非行や犯罪に走ってしまう少年たちの苦しみについては知識として知っていた。
けれど、こんなに生々しく眼前に現れるとは思っていなかった。愕然とした。今まで俺は箱庭の中で偉そうにしていただけだ。
……彼は罪をどう償うべきなのか?
数日後の休日に、白いウサギが虐(いじ)められているのを見かけた。
ウサギ──と言っても、着ぐるみだ。
近くにできた子供向けの室内遊具施設のチラシと風船を配っていた。そんなウサギを、高校生だろうか、髪を明るく染めた制服姿の数人が取り囲んでいた。
『頭、とれよ〜』
『中身、男? 女? おねーさんならあそぼ!』
あまり利口とは言えない笑い方をしつつ、彼らはウサギに軽く蹴りを入れたり、背中を叩いたり──見ていられなかった。
『やめろ』
割って入ると、彼らはあきらかに興醒めした表情で俺を見遣る。
『んだよ』
『関係ねーだろコラ、おれらウサちゃんと遊んでるだけだから』
見れば、ウサギは着ぐるみだというのにぶるぶると震えていた。

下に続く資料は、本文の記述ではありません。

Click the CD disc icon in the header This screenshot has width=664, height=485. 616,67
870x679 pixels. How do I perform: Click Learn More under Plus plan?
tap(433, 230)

よほど怖かったのだろう。『助けを呼べばいい』と他人は簡単に言うけれど、いざ自分が被害に遭うと、恐怖で声すら出なかったという事例は山ほどある。
『逮捕されたいのか?』
その言葉に彼らは『げっ』と眉を上げる。
『なんだよサツかよ』
警察ではないけれど、あえて誤解をさせた。それに、検察官にも逮捕権はある。もっとも、現行犯に限れば一般人にもあるものだけれど。
『つまんねえの』
慌てたように彼らは走り去り、ウサギと俺が残された。